Repeat the data in full. No line may differ from the original.

.....

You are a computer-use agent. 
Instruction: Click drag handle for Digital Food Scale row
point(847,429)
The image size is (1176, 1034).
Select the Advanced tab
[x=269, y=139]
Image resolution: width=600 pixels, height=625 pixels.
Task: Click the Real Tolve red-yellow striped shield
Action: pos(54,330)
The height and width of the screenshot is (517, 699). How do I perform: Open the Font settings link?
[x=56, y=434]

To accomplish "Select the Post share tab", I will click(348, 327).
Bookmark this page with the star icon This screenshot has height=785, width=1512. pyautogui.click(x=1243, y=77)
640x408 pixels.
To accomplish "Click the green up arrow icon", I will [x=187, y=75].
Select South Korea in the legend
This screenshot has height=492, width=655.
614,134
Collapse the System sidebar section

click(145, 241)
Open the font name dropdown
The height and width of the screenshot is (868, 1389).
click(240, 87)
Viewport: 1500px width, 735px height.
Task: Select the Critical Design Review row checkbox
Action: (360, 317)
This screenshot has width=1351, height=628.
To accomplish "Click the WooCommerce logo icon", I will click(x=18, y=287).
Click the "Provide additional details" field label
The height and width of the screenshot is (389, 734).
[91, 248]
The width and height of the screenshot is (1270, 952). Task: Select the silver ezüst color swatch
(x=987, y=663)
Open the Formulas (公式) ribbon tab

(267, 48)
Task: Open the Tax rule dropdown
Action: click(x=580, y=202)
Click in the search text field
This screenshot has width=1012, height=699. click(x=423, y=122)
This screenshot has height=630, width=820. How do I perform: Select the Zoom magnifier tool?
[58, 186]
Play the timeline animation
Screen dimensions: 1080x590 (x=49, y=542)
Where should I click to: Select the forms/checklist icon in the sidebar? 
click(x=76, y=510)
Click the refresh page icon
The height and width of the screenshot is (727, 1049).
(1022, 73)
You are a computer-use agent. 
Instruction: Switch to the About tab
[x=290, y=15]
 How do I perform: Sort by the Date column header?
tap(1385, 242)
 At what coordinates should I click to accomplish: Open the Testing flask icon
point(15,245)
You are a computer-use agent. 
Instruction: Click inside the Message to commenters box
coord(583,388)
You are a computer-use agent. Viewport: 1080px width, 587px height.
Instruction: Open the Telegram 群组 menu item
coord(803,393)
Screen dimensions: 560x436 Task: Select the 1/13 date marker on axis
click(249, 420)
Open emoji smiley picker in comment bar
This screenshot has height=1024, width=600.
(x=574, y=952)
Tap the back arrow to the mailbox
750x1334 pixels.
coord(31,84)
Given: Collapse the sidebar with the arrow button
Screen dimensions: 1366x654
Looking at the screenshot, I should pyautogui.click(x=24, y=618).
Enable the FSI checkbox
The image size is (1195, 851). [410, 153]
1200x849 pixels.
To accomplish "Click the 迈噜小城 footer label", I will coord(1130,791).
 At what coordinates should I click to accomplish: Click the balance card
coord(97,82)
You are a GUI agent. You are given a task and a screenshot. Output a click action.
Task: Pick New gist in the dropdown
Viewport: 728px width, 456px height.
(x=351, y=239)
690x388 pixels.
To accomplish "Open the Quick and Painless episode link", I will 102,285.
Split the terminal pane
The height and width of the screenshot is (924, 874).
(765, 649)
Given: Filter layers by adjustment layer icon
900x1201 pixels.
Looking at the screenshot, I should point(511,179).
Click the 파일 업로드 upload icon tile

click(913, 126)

.....

*WRITTEN RESPONSE*.
You are a computer-use agent. 
Instruction: Click drag handle for Digital Food Scale row
point(847,429)
The image size is (1176, 1034).
Select the Advanced tab
[x=269, y=139]
Image resolution: width=600 pixels, height=625 pixels.
Task: Click the Real Tolve red-yellow striped shield
Action: pos(54,330)
The height and width of the screenshot is (517, 699). How do I perform: Open the Font settings link?
[x=56, y=434]

To accomplish "Select the Post share tab", I will click(348, 327).
Bookmark this page with the star icon This screenshot has height=785, width=1512. pyautogui.click(x=1243, y=77)
640x408 pixels.
To accomplish "Click the green up arrow icon", I will [x=187, y=75].
Select South Korea in the legend
This screenshot has height=492, width=655.
614,134
Collapse the System sidebar section

click(145, 241)
Open the font name dropdown
The height and width of the screenshot is (868, 1389).
click(240, 87)
Viewport: 1500px width, 735px height.
Task: Select the Critical Design Review row checkbox
Action: (360, 317)
This screenshot has width=1351, height=628.
To accomplish "Click the WooCommerce logo icon", I will click(x=18, y=287).
Click the "Provide additional details" field label
The height and width of the screenshot is (389, 734).
[91, 248]
The width and height of the screenshot is (1270, 952). Task: Select the silver ezüst color swatch
(x=987, y=663)
Open the Formulas (公式) ribbon tab

(267, 48)
Task: Open the Tax rule dropdown
Action: click(x=580, y=202)
Click in the search text field
This screenshot has width=1012, height=699. click(x=423, y=122)
This screenshot has height=630, width=820. How do I perform: Select the Zoom magnifier tool?
[58, 186]
Play the timeline animation
Screen dimensions: 1080x590 (x=49, y=542)
Where should I click to: Select the forms/checklist icon in the sidebar? 
click(x=76, y=510)
Click the refresh page icon
The height and width of the screenshot is (727, 1049).
(1022, 73)
You are a computer-use agent. 
Instruction: Switch to the About tab
[x=290, y=15]
 How do I perform: Sort by the Date column header?
tap(1385, 242)
 At what coordinates should I click to accomplish: Open the Testing flask icon
point(15,245)
You are a computer-use agent. 
Instruction: Click inside the Message to commenters box
coord(583,388)
You are a computer-use agent. Viewport: 1080px width, 587px height.
Instruction: Open the Telegram 群组 menu item
coord(803,393)
Screen dimensions: 560x436 Task: Select the 1/13 date marker on axis
click(249, 420)
Open emoji smiley picker in comment bar
This screenshot has height=1024, width=600.
(x=574, y=952)
Tap the back arrow to the mailbox
750x1334 pixels.
coord(31,84)
Given: Collapse the sidebar with the arrow button
Screen dimensions: 1366x654
Looking at the screenshot, I should pyautogui.click(x=24, y=618).
Enable the FSI checkbox
The image size is (1195, 851). [410, 153]
1200x849 pixels.
To accomplish "Click the 迈噜小城 footer label", I will coord(1130,791).
 At what coordinates should I click to accomplish: Click the balance card
coord(97,82)
You are a GUI agent. You are given a task and a screenshot. Output a click action.
Task: Pick New gist in the dropdown
Viewport: 728px width, 456px height.
(x=351, y=239)
690x388 pixels.
To accomplish "Open the Quick and Painless episode link", I will 102,285.
Split the terminal pane
The height and width of the screenshot is (924, 874).
(765, 649)
Given: Filter layers by adjustment layer icon
900x1201 pixels.
Looking at the screenshot, I should point(511,179).
Click the 파일 업로드 upload icon tile

click(913, 126)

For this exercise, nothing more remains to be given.